Though they didn’t capture the big collapse that they hoped to, they were able to capture data for a number of smaller instances where chunks of ice calved off from the shelf.
Photo Credit: Ted Scambos
A time-lapse camera records the Scar Inlet, looking for changes in the ice.
“We have a lot of camera data, and that did capture a few events, small compared to the breakup that occurred in 2002, but they were examples of 2002 where a melt pond would drain through a block of ice that was floating on the ocean suddenly, within the space of a day or two,” Scambos said.
Should the ice shelf break up, it would mean that there’s nothing holding back the advancing glacier behind it. These glaciers have potentially global impacts because as they advance and plunge into the sea it causes the ocean to rise. Fast ice and ice shelves are already floating on the oceans, so if they break apart it doesn’t directly impact global sea levels, but they’re the brakes that hold back the advancing glaciers.

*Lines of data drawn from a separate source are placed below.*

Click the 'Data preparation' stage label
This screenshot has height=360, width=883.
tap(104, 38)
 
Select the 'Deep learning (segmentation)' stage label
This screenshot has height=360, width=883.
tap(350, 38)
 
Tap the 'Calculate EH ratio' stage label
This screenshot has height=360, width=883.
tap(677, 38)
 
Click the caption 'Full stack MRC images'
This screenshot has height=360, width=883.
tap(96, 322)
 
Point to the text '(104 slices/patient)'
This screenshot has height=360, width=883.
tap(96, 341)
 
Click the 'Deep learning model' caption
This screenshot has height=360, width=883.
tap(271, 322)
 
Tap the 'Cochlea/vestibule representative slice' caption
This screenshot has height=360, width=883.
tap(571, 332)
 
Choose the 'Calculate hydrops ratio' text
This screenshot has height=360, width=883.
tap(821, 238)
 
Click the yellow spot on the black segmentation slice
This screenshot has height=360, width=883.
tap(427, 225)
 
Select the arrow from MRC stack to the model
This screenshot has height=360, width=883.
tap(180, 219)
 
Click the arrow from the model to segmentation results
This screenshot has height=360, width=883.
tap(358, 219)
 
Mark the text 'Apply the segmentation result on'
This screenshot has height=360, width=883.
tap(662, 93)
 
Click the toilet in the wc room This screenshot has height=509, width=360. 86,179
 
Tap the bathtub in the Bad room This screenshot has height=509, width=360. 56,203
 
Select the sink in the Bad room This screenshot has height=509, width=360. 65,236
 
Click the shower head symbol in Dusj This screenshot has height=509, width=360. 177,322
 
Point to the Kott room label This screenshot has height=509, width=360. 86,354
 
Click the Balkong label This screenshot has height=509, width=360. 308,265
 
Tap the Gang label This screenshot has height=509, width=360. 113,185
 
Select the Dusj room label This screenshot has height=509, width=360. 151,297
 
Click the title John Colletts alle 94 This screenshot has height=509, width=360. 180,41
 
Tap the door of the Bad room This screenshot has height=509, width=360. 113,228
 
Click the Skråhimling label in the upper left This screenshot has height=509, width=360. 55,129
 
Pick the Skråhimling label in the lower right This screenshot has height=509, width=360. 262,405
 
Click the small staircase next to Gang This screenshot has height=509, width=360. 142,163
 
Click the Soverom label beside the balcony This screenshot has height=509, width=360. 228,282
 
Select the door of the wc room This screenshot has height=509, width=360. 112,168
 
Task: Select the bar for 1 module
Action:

There are other ice shelves around the continent that are in similar peril, in particular around West Antarctica off the Amundsen Sea. The climate in that region has been warming particularly fast, and the ice shelves holding back the massive Thwaites, Kohler, Pine Island and Smith glaciers could sometime in the future go the way of the Larsen B.
“I view [the Scar Inlet] as a great experimental case,” Scambos said. “We want to see it evolve in this area as much as possible, because it gives us our only insight into what might happen in the future if we don’t adjust the trend at which climate change is changing Antarctica in areas of Antarctica that have much larger ice systems behind an ice shelf. If we can see this system evolve completely while we’re watching with all of these instruments, that is a great thing for understanding parts of Antarctica that have bigger consequences in the future.”
NSF-funded research in this story: Erin Pettit, National Snow and Ice Data Center, Award No. 1565576.